EBV. Look hard enough and thou shall find


Complete Epstein-Barr virus seropositivity in a large cohort of patients with early multiple sclerosis. Abrahamyan S, Eberspächer B, Hoshi MM, Aly L, Luessi F, Groppa S, Klotz L, Meuth SG, Schroeder C, Grüter T, Tackenberg B, Paul F, Then-Bergh F, Kümpfel T, Weber F, Stangel M, Bayas A, Wildemann B, Heesen C, Zettl U, Warnke C, Antony G, Hessler N, Wiendl H, Bittner S, Hemmer B, Gold R, Salmen A, Ruprecht K; German Competence Network Multiple Sclerosis (KKNMS); Other members of the KKNMS that acted as collaborators in this study.J Neurol Neurosurg Psychiatry. 2020 May 5. pii: jnnp-2020-322941


To determine the prevalence of antibodies to Epstein-Barr virus (EBV) in a large cohort of patients with early multiple sclerosis (MS).


Serum samples were collected from 901 patients with a clinically isolated syndrome (CIS) or early relapsing-remitting multiple sclerosis (RRMS) participating in the German National MS cohort, a prospective cohort of patients with early MS with stringent inclusion criteria. Epstein-Barr nuclear antigen (EBNA)-1 and viral capsid antigen (VCA) antibodies were measured in diluted sera by chemiluminescence immunoassays (CLIAs). Sera of EBNA-1 and VCA antibody-negative patients were retested undiluted by an EBV IgG immunoblot. For comparison, we retrospectively analysed the EBV seroprevalence across different age cohorts, ranging from 0 to >80 years, in a large hospital population (N=16 163) from Berlin/Northern Germany.

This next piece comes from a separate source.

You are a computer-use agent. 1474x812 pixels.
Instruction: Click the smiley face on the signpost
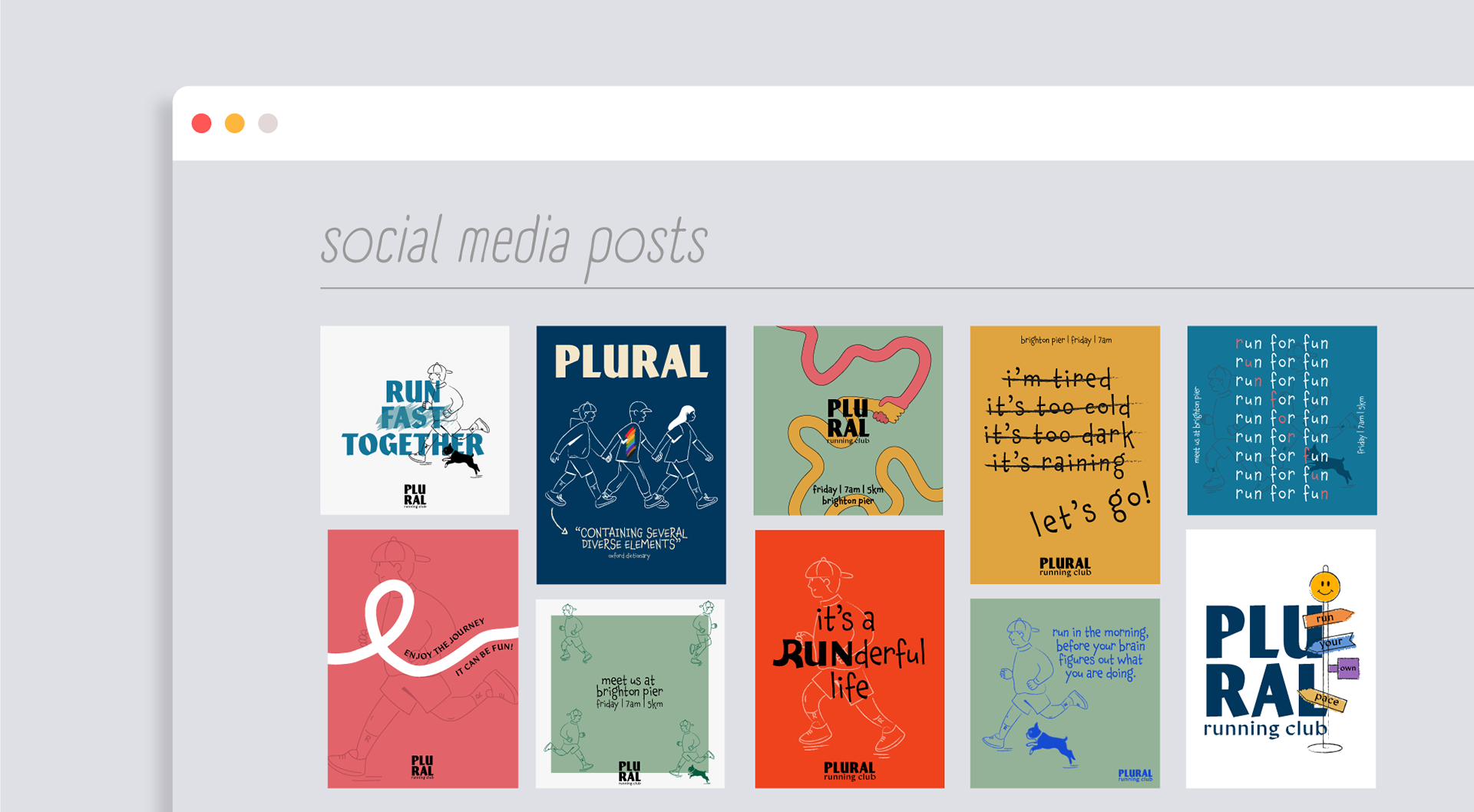(1325, 587)
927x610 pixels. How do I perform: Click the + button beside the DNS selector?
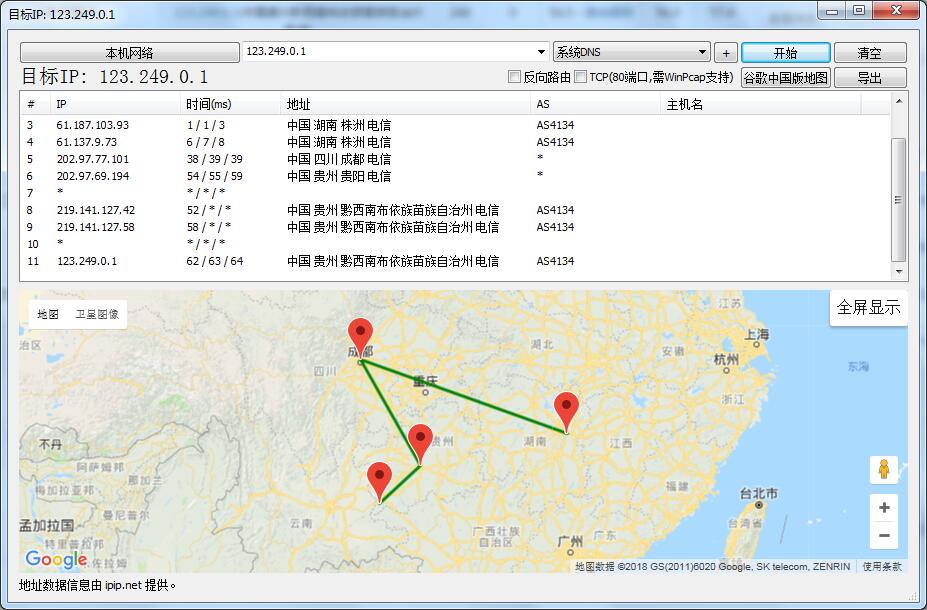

EBNA-1 antibodies were detected by CLIA in 839 of 901 patients with CIS/RRMS. Of the 62 patients without EBNA-1 antibodies, 45 had antibodies to VCA as detected by CLIA. In all of the remaining 17 patients, antibodies to EBV were detected by immunoblot. Altogether, 901 of 901 (100%) patients with CIS/RRMS were EBV-seropositive. EBV seropositivity increased with age in the hospital population but did not reach 100% in any of the investigated age cohorts.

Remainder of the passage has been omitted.